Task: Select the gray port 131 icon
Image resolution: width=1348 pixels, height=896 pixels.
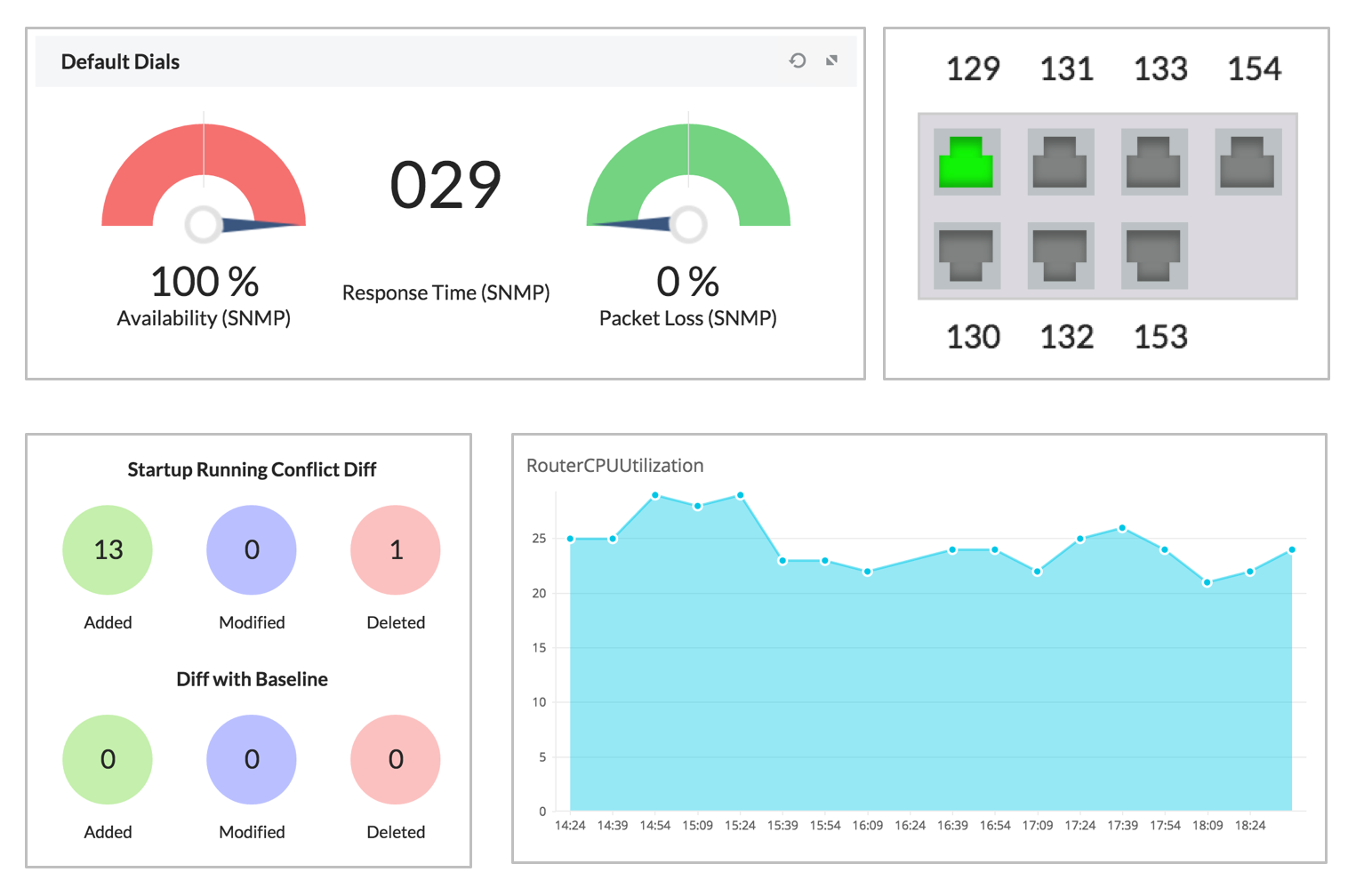Action: click(x=1061, y=162)
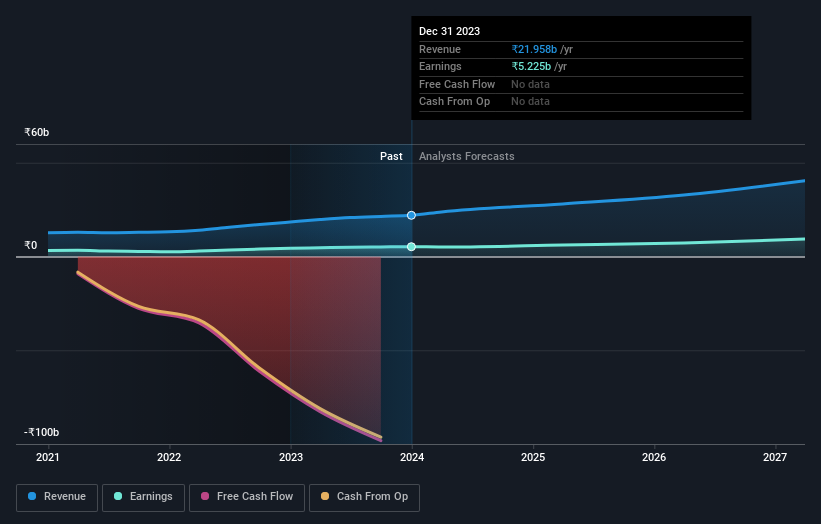Toggle the Cash From Op legend button

364,497
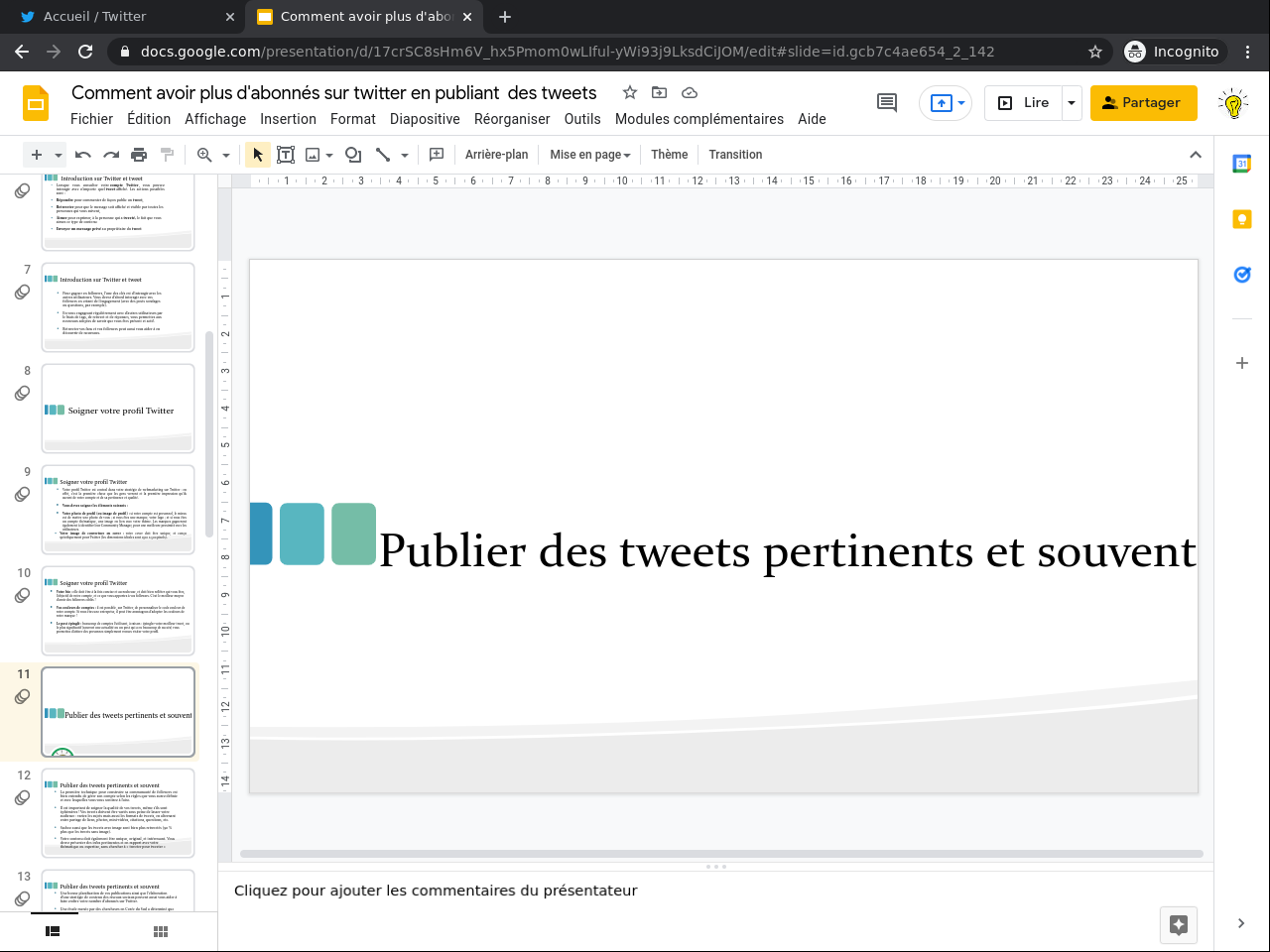The image size is (1270, 952).
Task: Click the print icon
Action: (x=139, y=155)
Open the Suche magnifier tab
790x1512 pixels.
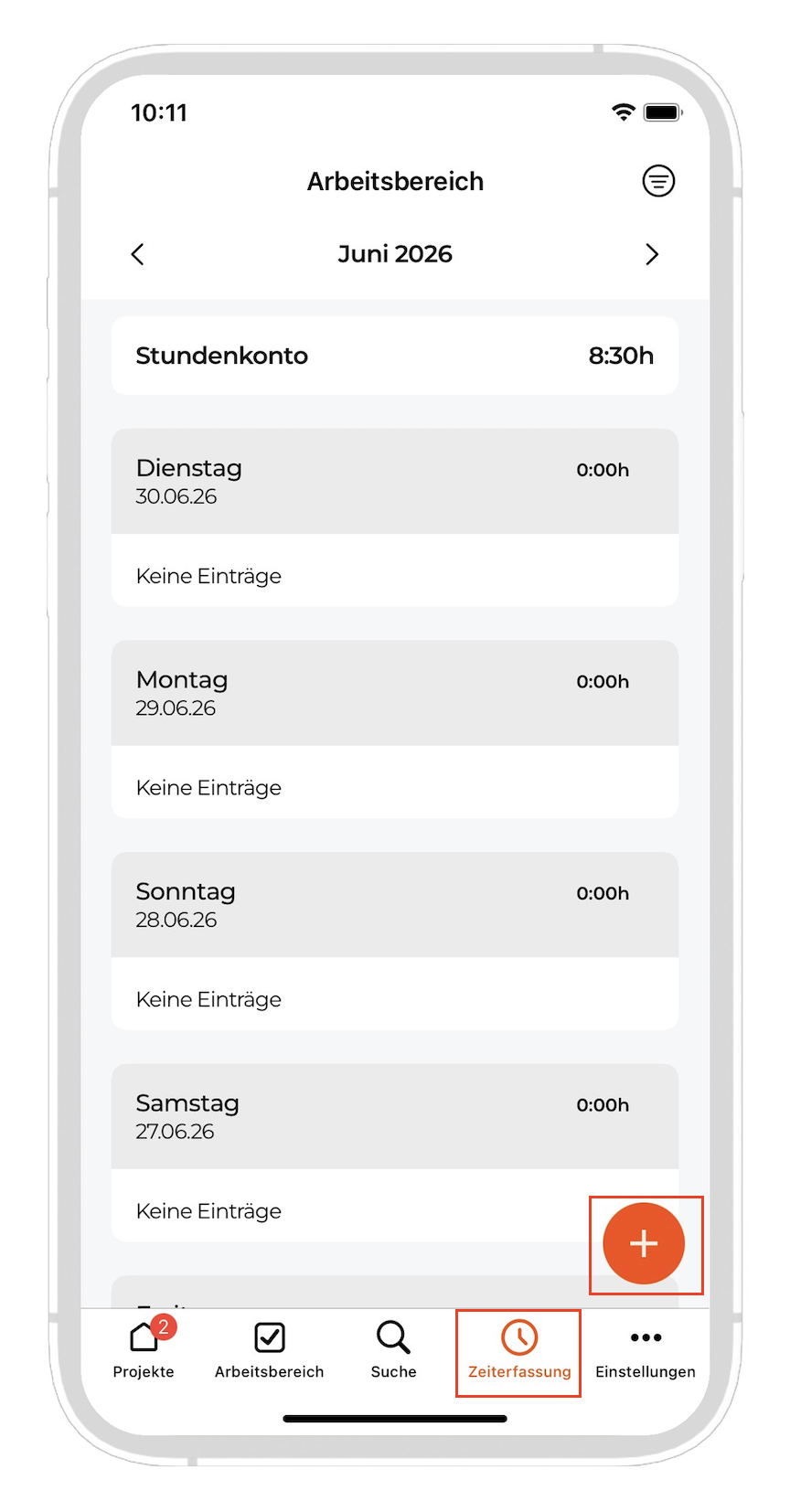(x=394, y=1350)
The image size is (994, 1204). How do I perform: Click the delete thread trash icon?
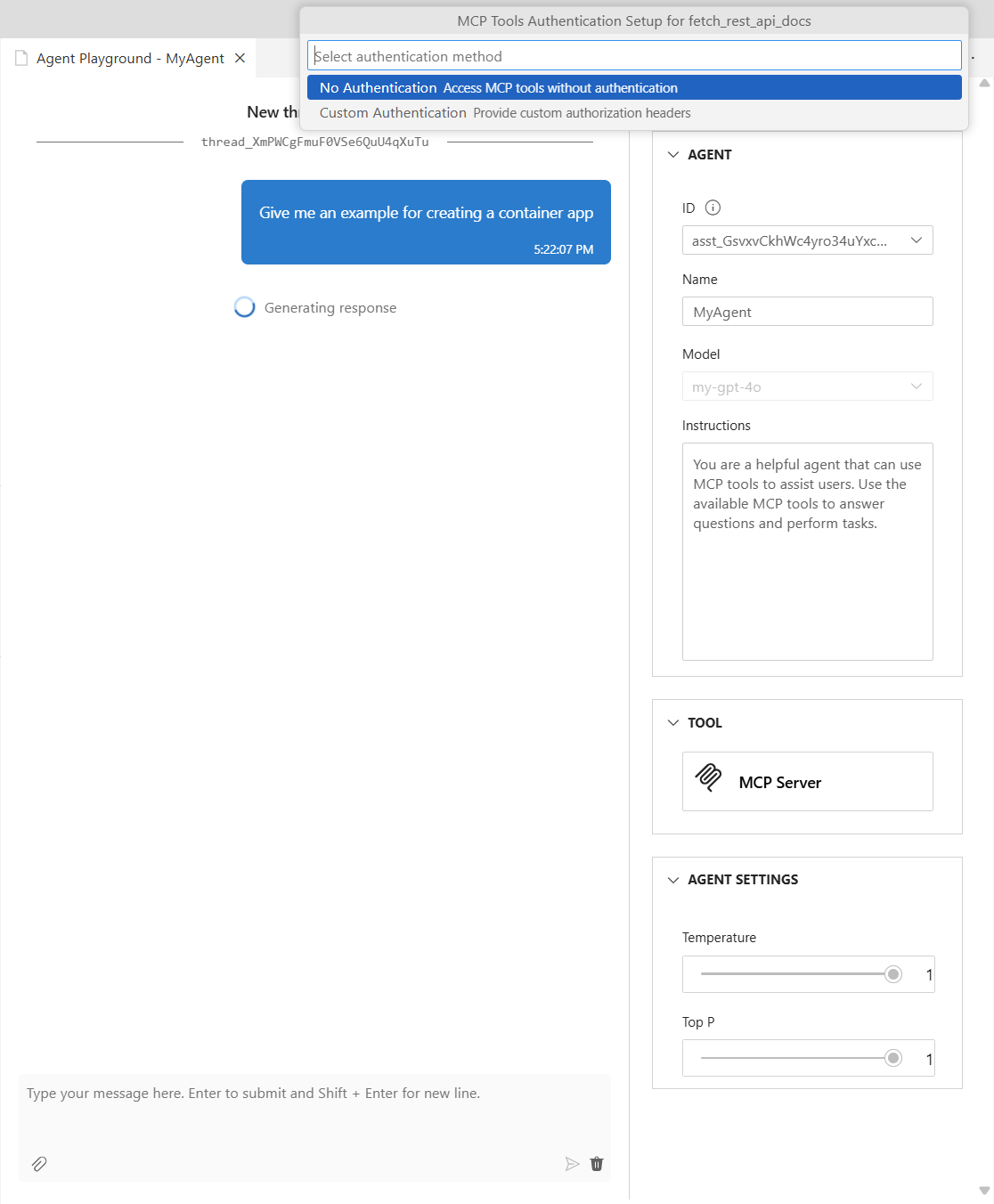coord(597,1164)
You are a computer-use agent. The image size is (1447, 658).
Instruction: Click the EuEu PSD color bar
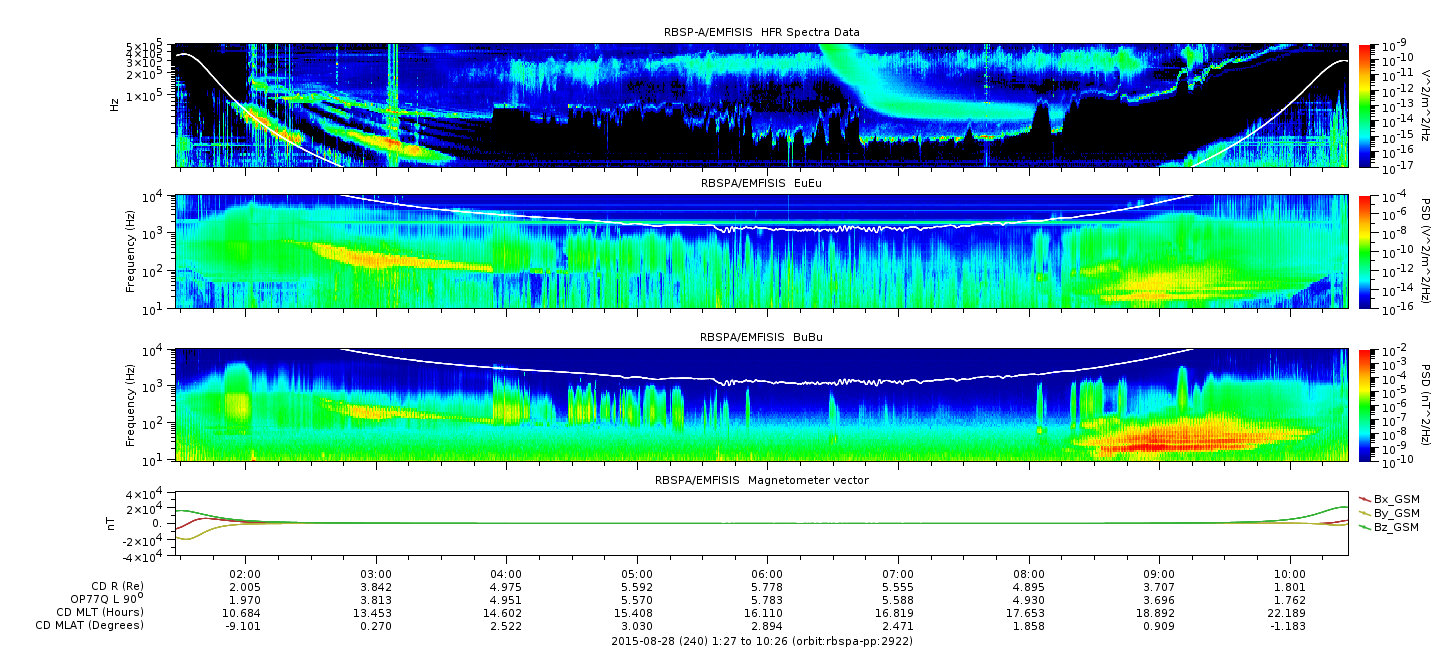click(1367, 251)
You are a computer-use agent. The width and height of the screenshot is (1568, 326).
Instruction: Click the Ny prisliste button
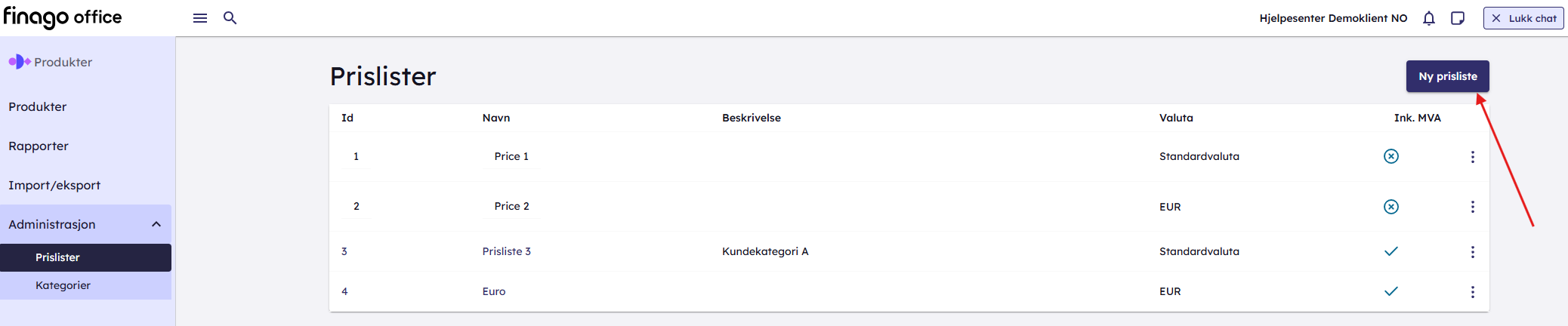click(1447, 76)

= = = = =

* Required work
Your copy should match the records word for word, with the pictures removed.

* Solution
Task: Select the gray port 131 icon
Image resolution: width=1348 pixels, height=896 pixels.
Action: click(x=1061, y=162)
Toggle the Cash From Op legend button

364,497
The image size is (1270, 952).
Task: Click the print icon
Action: (x=139, y=155)
Open the Suche magnifier tab
790x1512 pixels.
(x=394, y=1350)
The image size is (994, 1204). How do I perform: Click the delete thread trash icon?
coord(597,1164)
You are a computer-use agent. The image size is (1447, 658).
Instruction: Click the EuEu PSD color bar
click(1367, 251)
You are a computer-use agent. The width and height of the screenshot is (1568, 326).
Instruction: Click the Ny prisliste button
click(1447, 76)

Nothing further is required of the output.